The theory has the advantage of explaining why such a high proportion of song settings from the repertoire has been lost, even allowing for historical accident, though it is perhaps worth noting that even in the eighteenth century theatre music tends to have a comparatively poor survival rate. Moreover, the theory is reinforced on a practical level by the fact that in addition to their musical training the children’s companies had more time between performances, thus they had more opportunity than had the adult companies to commission composers and to rehearse material. Indeed, one could also add that both Jonson and Shakespeare tend to generally divide their song lyrics into lines of four stresses, which could greatly facilitate reusing tunes. But the theory also raises several unanswered questions. For example, the survival rate for songs associated with children’s companies is not very much better than for the adult companies in the same period. It also ignores the impact of the integration of child actors into the adult companies in the first decade of the century. And, to judge from surviving settings of songs from several plays – Cymbeline (c. 1609?), The Witch (1609), A Winter’s Tale (c. 1611), The Tempest (1611), The Captain (c. 1612), The Duchess of Malfi (c. 1613), Valentinian (c.1614), The Mad Lover (c. 1616), The Chances (c. 1617), The Lover’s Progress (1623) – it seems that the Robert Johnson was writing songs, at least on occasion, for the King’s Men from around 1609 or so until his death in 1633. Not all can be special occasions. Johnson held an official post in the Royal Music as a lutenist from 1604, after serving a seven-year apprenticeship in the household of Sir George Carey (c. 1541–1616). Carey was a powerful ally, and it seems likely that he used his position as Lord Chamberlain (which he held 1596‒1603) to grease the wheels for Johnson’s appointment. More tellingly, perhaps, Carey was also patron of what was to become the King’s Men.

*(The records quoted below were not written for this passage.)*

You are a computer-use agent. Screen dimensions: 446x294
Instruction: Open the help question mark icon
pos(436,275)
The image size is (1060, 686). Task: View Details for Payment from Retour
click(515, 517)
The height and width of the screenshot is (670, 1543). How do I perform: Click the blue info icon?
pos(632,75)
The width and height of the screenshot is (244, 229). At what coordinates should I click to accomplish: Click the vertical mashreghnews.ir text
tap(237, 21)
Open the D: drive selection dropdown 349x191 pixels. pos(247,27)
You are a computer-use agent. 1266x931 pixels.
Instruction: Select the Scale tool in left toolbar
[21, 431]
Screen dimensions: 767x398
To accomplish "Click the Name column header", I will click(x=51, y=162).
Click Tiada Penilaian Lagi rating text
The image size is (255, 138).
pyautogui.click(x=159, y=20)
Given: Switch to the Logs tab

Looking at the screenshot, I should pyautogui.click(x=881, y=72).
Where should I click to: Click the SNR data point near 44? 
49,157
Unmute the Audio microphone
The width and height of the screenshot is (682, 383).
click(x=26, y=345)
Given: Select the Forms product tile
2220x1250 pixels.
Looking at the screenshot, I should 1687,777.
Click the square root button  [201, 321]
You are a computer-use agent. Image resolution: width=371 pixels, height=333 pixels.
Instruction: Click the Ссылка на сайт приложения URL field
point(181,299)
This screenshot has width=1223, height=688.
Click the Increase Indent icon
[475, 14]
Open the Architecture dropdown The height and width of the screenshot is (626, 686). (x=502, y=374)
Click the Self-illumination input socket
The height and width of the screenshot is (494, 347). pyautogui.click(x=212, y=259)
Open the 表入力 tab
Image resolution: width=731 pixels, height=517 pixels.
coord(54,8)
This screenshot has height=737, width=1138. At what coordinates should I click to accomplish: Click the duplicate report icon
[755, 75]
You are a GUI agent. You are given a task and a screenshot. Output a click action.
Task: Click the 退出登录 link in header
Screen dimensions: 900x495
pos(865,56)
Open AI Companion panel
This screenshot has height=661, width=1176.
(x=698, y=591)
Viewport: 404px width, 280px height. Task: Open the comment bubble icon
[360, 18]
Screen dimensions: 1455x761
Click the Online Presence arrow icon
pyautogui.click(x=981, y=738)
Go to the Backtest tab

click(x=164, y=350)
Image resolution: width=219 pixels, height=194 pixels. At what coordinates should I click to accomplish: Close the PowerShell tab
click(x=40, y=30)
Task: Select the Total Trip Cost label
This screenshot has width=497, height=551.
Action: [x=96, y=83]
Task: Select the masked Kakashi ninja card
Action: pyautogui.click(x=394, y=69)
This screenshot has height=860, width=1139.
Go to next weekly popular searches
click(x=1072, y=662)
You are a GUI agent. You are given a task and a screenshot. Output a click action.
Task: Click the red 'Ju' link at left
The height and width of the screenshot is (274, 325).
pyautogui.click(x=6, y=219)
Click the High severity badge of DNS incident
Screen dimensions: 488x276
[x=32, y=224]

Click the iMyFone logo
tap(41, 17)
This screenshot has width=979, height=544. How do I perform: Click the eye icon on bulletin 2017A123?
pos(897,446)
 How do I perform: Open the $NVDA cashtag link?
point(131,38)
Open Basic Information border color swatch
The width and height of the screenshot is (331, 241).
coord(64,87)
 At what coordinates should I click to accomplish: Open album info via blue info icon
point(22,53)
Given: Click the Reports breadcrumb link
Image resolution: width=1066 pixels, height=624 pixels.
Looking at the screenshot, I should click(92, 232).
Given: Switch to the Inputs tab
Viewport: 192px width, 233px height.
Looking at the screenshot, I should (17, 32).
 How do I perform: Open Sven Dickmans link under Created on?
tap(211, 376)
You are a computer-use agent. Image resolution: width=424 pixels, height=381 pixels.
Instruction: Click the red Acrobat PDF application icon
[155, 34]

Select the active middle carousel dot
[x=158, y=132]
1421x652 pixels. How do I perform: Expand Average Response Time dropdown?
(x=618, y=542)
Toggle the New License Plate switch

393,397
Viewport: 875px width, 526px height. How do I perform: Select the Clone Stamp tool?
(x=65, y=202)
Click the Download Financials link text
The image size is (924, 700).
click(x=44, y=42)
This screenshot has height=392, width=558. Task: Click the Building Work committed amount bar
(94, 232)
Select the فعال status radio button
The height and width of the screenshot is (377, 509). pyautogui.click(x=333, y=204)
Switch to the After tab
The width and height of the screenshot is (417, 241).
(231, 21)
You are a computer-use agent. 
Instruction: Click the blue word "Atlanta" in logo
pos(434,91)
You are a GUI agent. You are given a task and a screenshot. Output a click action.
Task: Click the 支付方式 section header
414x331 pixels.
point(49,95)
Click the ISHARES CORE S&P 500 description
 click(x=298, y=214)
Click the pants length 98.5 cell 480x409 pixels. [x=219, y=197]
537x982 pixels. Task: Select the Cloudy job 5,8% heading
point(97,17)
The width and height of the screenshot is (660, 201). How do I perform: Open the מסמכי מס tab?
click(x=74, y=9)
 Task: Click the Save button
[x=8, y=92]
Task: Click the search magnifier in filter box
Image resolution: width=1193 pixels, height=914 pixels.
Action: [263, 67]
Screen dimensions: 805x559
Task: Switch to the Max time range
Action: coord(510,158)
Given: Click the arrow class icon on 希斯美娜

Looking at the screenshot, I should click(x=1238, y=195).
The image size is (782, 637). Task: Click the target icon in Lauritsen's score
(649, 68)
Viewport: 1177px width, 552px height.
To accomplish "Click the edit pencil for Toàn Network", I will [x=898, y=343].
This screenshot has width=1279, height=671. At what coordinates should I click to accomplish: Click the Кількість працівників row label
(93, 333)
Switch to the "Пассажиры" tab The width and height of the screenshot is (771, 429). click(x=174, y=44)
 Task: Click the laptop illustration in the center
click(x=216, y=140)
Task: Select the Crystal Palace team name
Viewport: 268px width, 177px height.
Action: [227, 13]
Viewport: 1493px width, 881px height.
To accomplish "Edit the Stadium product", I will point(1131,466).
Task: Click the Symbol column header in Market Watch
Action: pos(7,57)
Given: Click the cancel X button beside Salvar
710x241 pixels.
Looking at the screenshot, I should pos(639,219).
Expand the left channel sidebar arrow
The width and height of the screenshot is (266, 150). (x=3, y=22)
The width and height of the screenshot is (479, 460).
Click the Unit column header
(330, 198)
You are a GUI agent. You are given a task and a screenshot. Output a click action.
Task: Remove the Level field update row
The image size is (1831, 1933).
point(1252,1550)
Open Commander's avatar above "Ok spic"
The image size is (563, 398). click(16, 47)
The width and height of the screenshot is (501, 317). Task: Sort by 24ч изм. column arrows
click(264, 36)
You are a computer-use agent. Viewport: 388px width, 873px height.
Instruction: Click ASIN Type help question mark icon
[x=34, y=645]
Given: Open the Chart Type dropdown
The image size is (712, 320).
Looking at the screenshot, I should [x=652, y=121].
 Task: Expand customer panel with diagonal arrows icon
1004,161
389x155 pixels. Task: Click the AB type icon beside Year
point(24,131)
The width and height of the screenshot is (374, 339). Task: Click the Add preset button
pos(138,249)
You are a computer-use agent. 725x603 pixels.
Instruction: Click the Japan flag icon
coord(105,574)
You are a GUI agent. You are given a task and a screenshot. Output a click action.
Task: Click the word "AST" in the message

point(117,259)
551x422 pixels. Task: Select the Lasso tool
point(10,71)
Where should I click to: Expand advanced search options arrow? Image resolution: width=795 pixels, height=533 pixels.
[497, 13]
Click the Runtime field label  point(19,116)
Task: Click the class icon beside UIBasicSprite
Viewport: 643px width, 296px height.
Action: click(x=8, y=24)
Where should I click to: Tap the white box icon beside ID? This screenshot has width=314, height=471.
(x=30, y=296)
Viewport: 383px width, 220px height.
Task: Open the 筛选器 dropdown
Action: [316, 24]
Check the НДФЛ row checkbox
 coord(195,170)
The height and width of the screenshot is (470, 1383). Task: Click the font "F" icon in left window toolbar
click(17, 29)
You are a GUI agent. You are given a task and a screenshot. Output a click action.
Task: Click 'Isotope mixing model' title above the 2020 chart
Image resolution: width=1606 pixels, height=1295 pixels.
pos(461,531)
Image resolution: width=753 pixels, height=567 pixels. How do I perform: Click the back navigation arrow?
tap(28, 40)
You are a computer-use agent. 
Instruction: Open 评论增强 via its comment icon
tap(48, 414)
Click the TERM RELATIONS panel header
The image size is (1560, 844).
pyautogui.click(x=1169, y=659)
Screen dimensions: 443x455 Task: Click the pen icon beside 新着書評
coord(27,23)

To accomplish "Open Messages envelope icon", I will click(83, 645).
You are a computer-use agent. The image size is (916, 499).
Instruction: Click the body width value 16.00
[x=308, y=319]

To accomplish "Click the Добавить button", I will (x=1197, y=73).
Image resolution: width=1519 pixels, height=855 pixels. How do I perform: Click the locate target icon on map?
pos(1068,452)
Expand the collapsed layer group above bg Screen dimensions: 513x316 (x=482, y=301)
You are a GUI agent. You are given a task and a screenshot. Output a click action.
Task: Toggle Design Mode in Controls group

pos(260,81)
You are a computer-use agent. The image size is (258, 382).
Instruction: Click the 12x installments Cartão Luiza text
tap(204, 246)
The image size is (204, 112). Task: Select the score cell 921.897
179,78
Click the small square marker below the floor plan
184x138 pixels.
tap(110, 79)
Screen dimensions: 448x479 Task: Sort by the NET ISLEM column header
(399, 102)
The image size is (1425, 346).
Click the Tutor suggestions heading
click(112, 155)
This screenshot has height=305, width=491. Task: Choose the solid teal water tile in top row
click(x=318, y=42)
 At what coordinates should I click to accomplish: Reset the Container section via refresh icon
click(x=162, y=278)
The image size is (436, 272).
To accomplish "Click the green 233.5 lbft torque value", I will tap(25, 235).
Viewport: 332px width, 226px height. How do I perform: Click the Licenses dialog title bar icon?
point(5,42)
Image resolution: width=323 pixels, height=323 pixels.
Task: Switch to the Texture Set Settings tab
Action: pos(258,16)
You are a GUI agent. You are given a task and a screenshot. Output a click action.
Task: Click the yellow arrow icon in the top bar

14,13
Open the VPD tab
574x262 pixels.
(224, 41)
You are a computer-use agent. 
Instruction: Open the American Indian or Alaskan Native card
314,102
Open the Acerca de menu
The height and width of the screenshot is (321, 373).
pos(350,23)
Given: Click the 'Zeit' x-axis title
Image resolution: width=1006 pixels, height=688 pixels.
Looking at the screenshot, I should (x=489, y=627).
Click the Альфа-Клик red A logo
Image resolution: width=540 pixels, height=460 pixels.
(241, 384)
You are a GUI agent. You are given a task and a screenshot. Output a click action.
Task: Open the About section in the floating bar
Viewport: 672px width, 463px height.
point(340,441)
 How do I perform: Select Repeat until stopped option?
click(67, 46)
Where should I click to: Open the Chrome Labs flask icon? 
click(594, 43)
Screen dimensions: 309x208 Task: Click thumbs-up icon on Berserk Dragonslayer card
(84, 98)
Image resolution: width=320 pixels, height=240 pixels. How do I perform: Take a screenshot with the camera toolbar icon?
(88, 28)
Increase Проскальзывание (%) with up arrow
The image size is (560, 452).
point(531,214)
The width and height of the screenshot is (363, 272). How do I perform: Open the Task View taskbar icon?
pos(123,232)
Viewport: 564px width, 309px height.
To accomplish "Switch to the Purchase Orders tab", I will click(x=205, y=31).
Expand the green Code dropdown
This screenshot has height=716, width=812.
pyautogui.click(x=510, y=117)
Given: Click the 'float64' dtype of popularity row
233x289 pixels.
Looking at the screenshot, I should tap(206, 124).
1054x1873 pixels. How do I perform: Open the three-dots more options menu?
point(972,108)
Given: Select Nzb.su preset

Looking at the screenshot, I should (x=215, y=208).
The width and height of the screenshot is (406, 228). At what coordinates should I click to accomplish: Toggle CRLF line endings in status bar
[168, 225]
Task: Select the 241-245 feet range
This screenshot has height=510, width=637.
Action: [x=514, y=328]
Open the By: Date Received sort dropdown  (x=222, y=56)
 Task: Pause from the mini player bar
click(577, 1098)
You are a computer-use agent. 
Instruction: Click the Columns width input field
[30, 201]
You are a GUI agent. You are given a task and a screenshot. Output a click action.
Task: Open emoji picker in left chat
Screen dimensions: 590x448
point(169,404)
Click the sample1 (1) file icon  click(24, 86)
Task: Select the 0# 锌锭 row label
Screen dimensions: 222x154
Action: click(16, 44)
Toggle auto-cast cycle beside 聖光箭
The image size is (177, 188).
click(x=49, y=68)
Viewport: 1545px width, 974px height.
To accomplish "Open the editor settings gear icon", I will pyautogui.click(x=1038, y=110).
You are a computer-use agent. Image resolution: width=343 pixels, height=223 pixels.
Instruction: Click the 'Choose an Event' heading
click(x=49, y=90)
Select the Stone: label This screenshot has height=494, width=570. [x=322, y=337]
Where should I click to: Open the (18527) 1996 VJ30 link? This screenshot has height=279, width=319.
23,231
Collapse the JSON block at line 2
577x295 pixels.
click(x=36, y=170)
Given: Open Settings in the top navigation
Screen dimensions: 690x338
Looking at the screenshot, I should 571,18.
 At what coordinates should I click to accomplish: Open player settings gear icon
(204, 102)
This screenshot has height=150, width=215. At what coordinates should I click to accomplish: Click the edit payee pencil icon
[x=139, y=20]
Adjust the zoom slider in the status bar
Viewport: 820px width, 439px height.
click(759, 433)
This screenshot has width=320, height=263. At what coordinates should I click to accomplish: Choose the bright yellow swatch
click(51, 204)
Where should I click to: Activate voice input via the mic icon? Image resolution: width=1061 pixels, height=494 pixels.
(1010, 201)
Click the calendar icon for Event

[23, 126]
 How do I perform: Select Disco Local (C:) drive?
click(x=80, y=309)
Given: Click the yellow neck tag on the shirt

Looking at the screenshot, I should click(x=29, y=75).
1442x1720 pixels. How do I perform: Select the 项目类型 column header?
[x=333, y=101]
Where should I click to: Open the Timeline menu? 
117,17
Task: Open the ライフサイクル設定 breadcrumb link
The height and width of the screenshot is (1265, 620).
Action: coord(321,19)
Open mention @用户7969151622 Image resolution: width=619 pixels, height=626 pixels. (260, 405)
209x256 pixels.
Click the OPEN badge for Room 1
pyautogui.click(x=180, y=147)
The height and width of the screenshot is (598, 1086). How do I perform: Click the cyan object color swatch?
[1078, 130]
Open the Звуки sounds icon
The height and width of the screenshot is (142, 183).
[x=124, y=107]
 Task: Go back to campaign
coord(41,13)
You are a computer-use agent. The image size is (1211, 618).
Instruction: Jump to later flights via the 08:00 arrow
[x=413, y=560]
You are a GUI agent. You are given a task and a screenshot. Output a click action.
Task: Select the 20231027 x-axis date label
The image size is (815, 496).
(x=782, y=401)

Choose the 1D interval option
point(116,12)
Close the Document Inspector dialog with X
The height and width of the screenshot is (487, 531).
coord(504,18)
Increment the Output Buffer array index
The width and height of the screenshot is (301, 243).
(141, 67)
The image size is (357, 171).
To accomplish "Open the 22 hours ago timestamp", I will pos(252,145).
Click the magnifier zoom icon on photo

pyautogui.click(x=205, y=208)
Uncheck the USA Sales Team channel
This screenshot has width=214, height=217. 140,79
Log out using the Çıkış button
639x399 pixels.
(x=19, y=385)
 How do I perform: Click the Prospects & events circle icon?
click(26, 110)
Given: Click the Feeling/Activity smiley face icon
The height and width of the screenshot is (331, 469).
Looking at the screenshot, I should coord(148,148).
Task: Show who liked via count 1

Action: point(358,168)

It is difficult to dismiss the arguments of Lindley and Duffin out of hand, though some moderation is warranted. It does seem likely that a mixture of pre-existing tunes and newly composed settings was used for play songs. And it may well be that pre-existing tunes were used more frequently than has been traditionally thought, but there is no reason to think that newly composed settings were significantly in the minority – or even a complete rarity – on the early modern English stage. For instance, we must bear in mind that many popular tunes would carry their own connotations for a seventeenth-century audience, which may not be appropriate for a given dramatic situation. Clearly there would be some dramatic contexts in which a relatively formal (and new) setting, and delivery, would be more appropriate than a popular tune. For example, Lindley notes that it is dramatically ‘important’ that the song ‘Have you seen but a white lily grow’ from The Devil Is an Ass ‘is sung well so that the audience might respond to the attractiveness of the music of the song but not thereby identify with the aspirations of the singer’ (Lindley 2010, 167). The singer is Wittipol and the song is an ‘erotic fantasy’ musing on the virginal state of Frances the wife of Fitzdottrel, who interrupts and threatens Wittipol with death. The famous setting of the song attributed to Robert Johnson, which was probably heard in the first performances, has been briefly referenced above. This was Jonson’s most widely disseminated song lyric. It survives in eight contemporary music sources, though most preserve a different version (five in all, P.8.1(a‒e) (Full score   , MIDI   )). Each version contains enough melodic similarities to demonstrate that they are related. Rather than being evidence of corruptions in transmission, this suggests that the song was partly disseminated as a ‘gist’ which consisted of the essential or striking segments of the tune and (harmonic) bass. This method of dissemination is frequently encountered in the instrumental repertoire and allowed transmission of the salient components of a composition. It was also useful for improvisation, similar to a modern-day jazz musician memorizing a chord sequence and some melodic motives from which an entire piece may be extemporized within a recognizable framework.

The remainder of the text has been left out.